Федор недовольно крякает. Видно, что он хочет что-то возразить.

— Это я так… На всякий случай… — на губах врача недолгая и легкая улыбка. — Каждую комнату мы превращаем в боевой взвод.

Садовников опять пытает взглядом Федора, потом Бакумова. Те слегка наклоняют головы. Они согласны.

Федору становится жарко. Он расстегивает воротник, распахивает френч. Вот оно, настоящее дело!
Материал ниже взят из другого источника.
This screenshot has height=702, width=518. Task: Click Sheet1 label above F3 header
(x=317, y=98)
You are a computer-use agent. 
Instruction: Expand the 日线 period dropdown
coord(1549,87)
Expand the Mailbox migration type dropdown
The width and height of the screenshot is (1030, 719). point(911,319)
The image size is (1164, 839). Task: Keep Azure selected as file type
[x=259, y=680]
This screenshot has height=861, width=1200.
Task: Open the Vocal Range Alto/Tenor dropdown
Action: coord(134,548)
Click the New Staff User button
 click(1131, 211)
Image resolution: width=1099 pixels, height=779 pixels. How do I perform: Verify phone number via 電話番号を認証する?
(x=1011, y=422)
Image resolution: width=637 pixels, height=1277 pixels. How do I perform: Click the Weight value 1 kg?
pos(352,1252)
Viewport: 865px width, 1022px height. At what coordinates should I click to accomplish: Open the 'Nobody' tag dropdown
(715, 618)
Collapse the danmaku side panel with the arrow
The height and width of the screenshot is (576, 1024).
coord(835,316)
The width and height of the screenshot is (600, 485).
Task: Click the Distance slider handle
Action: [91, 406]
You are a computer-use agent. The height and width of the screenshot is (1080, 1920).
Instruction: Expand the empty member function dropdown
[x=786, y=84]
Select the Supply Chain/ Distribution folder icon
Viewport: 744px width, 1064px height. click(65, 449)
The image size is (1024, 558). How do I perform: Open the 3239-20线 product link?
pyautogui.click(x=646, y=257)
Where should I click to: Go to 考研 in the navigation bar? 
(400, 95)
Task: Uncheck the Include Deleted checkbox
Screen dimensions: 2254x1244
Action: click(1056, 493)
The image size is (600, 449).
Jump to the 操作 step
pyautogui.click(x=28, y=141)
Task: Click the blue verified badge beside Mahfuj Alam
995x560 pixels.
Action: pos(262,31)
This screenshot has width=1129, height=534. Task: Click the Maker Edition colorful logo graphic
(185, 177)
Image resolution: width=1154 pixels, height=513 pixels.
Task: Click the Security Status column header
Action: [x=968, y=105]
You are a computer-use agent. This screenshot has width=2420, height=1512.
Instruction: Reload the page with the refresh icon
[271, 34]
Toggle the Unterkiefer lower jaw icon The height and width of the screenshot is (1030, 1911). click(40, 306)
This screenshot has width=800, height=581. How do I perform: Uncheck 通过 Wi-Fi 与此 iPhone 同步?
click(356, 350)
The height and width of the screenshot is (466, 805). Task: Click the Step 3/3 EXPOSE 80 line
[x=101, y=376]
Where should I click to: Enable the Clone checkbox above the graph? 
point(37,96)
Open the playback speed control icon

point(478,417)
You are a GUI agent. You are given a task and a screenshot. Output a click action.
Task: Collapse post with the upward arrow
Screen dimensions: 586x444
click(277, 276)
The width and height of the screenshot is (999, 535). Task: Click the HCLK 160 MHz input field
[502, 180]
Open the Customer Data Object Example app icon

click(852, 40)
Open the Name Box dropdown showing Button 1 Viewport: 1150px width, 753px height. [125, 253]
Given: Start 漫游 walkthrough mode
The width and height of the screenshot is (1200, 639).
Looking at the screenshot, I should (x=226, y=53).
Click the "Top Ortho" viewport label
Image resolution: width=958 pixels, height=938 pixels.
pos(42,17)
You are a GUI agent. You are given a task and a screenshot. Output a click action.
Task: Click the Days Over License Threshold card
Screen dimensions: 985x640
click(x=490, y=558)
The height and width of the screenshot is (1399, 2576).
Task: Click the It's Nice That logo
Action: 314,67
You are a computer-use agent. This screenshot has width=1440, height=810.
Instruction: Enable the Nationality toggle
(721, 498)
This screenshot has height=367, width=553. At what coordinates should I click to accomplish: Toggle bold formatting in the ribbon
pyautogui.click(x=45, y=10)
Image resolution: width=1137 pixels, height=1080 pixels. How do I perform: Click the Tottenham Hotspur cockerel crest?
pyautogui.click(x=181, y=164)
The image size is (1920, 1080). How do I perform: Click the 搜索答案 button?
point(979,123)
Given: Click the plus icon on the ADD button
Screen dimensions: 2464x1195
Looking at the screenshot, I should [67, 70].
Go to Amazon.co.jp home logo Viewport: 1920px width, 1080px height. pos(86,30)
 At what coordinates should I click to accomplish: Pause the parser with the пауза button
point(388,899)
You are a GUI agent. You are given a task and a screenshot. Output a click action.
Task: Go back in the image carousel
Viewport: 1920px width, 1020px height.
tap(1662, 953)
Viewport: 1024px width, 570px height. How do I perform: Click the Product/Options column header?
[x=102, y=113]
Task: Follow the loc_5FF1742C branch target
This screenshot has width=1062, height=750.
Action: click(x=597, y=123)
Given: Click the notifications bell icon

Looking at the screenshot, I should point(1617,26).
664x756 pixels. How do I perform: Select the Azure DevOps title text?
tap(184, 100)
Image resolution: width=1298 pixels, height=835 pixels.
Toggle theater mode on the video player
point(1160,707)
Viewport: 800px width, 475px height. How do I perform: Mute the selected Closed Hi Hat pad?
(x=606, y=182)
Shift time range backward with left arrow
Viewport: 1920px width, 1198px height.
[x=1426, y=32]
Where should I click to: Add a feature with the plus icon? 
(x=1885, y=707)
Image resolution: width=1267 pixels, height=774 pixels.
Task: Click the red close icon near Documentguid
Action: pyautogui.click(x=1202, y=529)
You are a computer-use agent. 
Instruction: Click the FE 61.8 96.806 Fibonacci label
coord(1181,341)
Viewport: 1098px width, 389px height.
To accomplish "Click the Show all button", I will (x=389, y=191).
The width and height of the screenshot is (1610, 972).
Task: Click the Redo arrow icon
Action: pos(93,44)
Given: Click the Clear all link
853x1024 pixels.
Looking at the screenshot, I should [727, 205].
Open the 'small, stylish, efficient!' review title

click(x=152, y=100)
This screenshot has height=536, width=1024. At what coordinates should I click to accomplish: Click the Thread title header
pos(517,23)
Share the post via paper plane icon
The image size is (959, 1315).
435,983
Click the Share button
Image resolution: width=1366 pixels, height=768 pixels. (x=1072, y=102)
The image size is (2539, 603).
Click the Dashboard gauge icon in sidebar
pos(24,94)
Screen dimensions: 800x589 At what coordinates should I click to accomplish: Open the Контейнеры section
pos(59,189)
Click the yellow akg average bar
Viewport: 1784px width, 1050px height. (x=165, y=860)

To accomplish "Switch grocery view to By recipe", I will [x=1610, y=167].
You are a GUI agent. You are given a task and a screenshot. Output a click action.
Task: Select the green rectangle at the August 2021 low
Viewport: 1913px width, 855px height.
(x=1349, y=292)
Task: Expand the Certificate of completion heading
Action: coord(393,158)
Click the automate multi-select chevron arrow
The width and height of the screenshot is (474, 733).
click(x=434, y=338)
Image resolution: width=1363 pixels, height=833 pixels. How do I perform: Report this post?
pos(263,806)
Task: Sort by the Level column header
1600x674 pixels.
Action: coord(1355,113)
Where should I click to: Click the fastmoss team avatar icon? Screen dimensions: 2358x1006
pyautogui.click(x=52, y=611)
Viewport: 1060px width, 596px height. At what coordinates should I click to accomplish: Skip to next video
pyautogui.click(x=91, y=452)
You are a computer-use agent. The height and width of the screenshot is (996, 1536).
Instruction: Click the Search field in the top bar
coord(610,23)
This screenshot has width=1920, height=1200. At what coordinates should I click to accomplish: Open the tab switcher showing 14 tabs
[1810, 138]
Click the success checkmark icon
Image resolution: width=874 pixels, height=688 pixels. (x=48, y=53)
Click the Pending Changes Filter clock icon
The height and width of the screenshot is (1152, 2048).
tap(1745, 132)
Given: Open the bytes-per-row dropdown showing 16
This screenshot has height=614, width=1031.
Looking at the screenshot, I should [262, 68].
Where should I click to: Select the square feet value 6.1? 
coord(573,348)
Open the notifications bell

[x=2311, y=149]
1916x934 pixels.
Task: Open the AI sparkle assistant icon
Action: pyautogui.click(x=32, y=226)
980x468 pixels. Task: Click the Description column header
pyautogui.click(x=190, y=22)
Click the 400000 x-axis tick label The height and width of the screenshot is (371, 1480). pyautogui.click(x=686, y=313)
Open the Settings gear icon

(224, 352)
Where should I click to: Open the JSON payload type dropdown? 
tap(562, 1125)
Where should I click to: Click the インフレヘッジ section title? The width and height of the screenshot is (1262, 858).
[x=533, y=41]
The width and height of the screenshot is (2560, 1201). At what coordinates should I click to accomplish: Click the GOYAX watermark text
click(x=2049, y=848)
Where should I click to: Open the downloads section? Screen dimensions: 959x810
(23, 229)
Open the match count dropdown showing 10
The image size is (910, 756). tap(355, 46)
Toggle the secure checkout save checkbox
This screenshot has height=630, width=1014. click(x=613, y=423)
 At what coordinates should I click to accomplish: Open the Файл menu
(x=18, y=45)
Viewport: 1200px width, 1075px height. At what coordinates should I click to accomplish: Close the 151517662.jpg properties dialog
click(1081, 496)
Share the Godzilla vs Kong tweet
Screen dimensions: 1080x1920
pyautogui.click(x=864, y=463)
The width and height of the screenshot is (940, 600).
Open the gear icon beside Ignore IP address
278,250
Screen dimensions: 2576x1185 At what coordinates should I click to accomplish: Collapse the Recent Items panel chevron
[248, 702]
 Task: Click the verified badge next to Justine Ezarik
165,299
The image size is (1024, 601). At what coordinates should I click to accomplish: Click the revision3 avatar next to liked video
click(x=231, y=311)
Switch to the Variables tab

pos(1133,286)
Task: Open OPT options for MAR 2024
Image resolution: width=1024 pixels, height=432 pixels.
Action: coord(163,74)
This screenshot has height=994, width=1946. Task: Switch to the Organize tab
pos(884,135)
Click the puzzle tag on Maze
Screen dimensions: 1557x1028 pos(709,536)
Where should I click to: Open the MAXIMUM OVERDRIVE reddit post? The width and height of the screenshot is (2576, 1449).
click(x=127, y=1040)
Подступает… Бить! Это куда лучше, чем паясничать перед фашистами, играть в прятки. Федору представляется, как с пистолетом в руке он бежит по косогору. За ним гулкий топот товарищей. Выстрелы, взрыв гранаты…

— Подбираем двенадцать командиров взводов. Самых надежных из надежных. Шесть знают тебя, Федор, шесть — Никифора, Больше они никого не знают. Командиры взводов готовят командиров отделений и бойцов. Вы для них неизвестны. Вот так… Я беру на себя денщика и Матвея. Надо подумать об оружии. Куда его?